**PAIXÕES SOBREPUJAM A VOZ DA IMAGINAÇÃO "SONHOS/UTOPIAS"** - Manoel Ferreira


O amor, arrepia-me os pelos ao longo da medula espinhal, só eles se arrepiam, tratando de relinchar a respeito do amor... O amor faz tudo parecer real, dizia alguém, filosofando, parceiros de xadrez, todos de fraque, bem penteados, toque de perfume francês, rosa na lapela, donos de seus narizes, o que era merecedor de muitos relinchos. Na espiga de milho, o amor é um negócio complicado.
Conheço a arte da conversação mundana, essa arte que consiste em parecer perfeitamente simples e sincero e em manifestar ao mesmo tempo, pelo próprio aspecto, devo isto relinchar com ênfase, que se considera o auditório também perfeitamente simples e sincero. Aquando é preciso, represento muito bem o papel de asno alegre e feliz com a minha natureza animal, melhor dizendo ásnica natureza.
Se é que se pode acreditar – e quem duvidar é suficiente consultar o dicionário; única letra, se se quiser, fonema, em qualquer posição, muda o sentido – seja possível saber única solidão é não ser perspicaz de definir emoções a perpassarem a alma, desejos de expressão, definição das idéias, sei como hei de chamar a esta tarde, sei como hei de dar-lhe pouco de poesia, declarar a vida, lastimar não haver intuído os sentimentos em flor que me tomam.
A única solidão que se pode crer exista, deixando a língua inerte, secura nos lábios, silêncio da garganta, é quando a arte de traduzir os sonhos se torna insípida, o mais impossível de combinar imaginações e utopias, lágrimas fáceis e silenciosas.
Inicia-se, nos mistérios da paixão, alma virgem, nova, dando ao coração algo da volúpia da inveja e voluptuosidade da compaixão. É verdade, há ocasiões em que parece enorme tristeza irá tomar-me, assim a preocupação fundamental é cuidar das revelações de presença, saber e conhecer o sentido misterioso e esquisito que irá estabelecer no íntimo, e daí a quase nada penso justamente o contrário, o in-verso; penso vou receber notícias das mais prazerosas e que irá tornar-me homem feliz, e fico alegre como um pintassilgo, quando, logo pela manhã, não importando ser inverno, primavera ou outono, entoa canto maravilhoso. Coisas de homem que, em primeva instância, está conhecendo primeira paixão.
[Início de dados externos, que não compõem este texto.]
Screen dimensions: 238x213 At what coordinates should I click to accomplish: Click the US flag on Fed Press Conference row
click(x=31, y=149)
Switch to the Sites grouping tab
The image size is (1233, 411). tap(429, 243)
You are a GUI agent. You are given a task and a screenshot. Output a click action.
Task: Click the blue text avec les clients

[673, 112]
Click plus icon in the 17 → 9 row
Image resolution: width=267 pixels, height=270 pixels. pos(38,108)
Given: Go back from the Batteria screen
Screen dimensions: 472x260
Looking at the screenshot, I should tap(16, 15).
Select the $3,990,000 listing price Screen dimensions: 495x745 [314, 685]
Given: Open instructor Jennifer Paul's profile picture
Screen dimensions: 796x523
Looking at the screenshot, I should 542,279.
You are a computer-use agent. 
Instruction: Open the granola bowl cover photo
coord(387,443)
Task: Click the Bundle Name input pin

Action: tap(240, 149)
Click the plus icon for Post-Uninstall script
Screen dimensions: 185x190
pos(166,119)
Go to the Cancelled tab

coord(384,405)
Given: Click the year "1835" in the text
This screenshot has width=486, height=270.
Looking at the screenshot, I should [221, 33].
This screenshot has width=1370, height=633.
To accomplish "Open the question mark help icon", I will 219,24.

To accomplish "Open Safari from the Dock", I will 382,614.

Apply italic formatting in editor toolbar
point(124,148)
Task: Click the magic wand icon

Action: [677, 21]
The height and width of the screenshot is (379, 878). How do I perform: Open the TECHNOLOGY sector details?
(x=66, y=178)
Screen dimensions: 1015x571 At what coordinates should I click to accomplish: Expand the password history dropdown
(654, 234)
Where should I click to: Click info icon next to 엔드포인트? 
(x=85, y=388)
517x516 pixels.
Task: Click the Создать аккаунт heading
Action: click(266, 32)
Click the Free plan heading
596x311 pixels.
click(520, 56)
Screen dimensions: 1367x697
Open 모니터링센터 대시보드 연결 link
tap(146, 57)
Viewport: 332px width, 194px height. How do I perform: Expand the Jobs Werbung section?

Apreciara por tocar num assunto polêmico e complexo: a oportunidade; há quem não sabe agir com ela. Surgiu; mesmo não sendo a esperada é aconselhável colhê-la, pode ser a ponte para chegar à esperada ou a outras que trazem muito mais frutos do que a esperada. Não se deve perder o que surge, pode ser que outra não haja. Pode-se ter deixado a felicidade passar por entre os dedos da mão esquerda.
“Quem espera sempre alcança!...”, não é este o adágio que se ouve, que se justifica diante das impossibilidades, com que se foge diante dos medos e sentimentos de fracasso? Sim. É preciso esperar algo lutando pela sua realização, caso contrário esta espera não passará de uma preguiça de desejos e vontades, isto é, anunciam-se nos passos de bicho-preguiça no mundo. Na vida, a coisa não aconteceu, é sempre esperada. Esperar é criar possibilidades de as coisas se anunciarem, e na espera contínua e buscada a vida se revelando nos seus pormenores e detalhes...
Tenho os olhos no horizonte onde as cores do crepúsculo esmorecem de imediato. Contemplo este crepúsculo com inveja e pouco de ciúme por revelar com simplicidade a beleza e resplendor e, muitas vezes, não sou capaz de ao menos sentir o simples de uma palavra e gesto.
Compreendo os primeiros sobressaltos desse coração em flor, não forçando a mão “desse coração na idade da flor”, e digo a mim haver sensações e emoções o tempo leva para não devolver mais, o inverno sobreleva nos caminhos de luz nas trevas, o in-verso sobrepuja na voz da imaginação.
Penso o amor verdadeiro, ou, ao menos, o melhor, é o que não vê nada ao redor de si, enxerga nada a distância mínima, o que não pensa, o que não lembra de instante de outrora ou de ontem, e caminha resoluto e feliz aonde o leva vontades simples, sonhos e utopias ingênuos. Para que serve a língua sirigaita.